== Activity ==
When a line of the records contains "column", copy it.

Pixel coordinate grounding data
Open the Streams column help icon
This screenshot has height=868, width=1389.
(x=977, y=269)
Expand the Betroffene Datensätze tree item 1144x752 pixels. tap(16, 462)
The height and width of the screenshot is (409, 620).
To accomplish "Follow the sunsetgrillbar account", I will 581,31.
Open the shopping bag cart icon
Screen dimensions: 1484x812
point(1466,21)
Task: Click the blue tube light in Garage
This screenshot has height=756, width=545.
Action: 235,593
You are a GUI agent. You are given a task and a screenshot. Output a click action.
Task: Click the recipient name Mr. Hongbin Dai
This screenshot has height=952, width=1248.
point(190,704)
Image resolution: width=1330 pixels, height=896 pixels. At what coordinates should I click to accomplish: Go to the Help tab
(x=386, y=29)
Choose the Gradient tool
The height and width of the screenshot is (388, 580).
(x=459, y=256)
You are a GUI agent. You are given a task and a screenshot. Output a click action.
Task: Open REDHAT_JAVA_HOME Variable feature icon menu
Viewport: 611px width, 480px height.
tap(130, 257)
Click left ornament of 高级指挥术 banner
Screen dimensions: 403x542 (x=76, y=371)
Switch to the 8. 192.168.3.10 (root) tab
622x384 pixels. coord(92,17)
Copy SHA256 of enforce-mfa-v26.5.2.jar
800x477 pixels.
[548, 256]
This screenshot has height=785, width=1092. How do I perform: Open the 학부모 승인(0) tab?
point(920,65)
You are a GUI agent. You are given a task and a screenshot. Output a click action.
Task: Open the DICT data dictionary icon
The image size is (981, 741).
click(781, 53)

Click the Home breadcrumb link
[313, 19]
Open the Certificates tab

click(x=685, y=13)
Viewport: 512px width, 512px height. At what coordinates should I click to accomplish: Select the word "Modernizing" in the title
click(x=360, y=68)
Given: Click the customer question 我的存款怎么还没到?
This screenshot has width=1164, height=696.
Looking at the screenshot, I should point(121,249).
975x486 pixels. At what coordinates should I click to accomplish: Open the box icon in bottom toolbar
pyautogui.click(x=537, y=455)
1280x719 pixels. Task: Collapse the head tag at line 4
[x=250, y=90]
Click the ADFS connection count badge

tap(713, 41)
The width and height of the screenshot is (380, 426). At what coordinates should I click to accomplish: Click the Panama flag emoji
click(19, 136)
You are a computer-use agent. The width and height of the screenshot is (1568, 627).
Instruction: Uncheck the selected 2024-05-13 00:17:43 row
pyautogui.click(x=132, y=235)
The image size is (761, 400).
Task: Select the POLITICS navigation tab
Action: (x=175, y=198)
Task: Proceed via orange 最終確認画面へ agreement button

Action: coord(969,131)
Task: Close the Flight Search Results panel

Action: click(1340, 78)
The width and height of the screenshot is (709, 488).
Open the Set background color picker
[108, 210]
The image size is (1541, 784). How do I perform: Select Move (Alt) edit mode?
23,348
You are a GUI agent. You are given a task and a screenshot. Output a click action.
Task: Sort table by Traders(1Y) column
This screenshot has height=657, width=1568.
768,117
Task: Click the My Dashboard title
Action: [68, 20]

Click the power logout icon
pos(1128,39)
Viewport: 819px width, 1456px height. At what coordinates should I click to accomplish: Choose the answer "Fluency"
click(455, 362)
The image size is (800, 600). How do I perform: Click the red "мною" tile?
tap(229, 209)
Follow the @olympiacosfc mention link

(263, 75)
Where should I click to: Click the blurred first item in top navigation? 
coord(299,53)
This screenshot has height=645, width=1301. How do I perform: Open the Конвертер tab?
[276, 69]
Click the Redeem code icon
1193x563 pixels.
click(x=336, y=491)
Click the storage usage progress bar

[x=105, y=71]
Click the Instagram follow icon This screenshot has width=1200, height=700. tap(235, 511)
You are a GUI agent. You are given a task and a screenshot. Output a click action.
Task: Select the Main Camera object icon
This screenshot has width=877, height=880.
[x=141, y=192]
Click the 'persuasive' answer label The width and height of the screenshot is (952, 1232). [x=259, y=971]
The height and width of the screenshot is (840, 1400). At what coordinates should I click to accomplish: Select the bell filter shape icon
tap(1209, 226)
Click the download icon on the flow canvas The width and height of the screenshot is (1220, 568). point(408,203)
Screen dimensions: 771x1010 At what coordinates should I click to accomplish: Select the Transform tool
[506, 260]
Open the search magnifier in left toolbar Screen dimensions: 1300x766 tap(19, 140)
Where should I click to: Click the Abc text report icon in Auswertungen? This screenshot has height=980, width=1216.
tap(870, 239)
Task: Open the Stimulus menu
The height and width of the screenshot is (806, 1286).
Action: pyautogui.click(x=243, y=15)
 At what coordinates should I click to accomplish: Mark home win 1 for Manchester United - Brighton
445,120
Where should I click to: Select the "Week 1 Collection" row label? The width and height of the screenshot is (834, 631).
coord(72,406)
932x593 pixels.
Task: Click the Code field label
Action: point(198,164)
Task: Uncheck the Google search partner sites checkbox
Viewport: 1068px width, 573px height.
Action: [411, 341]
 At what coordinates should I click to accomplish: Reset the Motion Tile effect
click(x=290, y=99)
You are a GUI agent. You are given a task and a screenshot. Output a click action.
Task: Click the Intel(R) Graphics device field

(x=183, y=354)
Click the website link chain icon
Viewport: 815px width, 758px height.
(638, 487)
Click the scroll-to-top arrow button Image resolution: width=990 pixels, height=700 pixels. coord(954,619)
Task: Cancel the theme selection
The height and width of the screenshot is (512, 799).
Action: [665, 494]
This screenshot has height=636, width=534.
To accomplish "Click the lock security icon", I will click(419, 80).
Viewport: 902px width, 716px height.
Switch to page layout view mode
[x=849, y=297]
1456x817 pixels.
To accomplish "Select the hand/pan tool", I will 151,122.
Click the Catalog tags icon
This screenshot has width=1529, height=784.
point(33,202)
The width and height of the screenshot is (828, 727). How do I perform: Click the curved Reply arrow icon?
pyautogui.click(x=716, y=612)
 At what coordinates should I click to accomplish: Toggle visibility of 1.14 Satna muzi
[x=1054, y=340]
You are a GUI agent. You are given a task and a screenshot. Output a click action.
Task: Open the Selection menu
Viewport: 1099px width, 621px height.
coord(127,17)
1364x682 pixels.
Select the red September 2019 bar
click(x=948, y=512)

== Task solution ==
Open the Streams column help icon
Task: Sort table by Traders(1Y) column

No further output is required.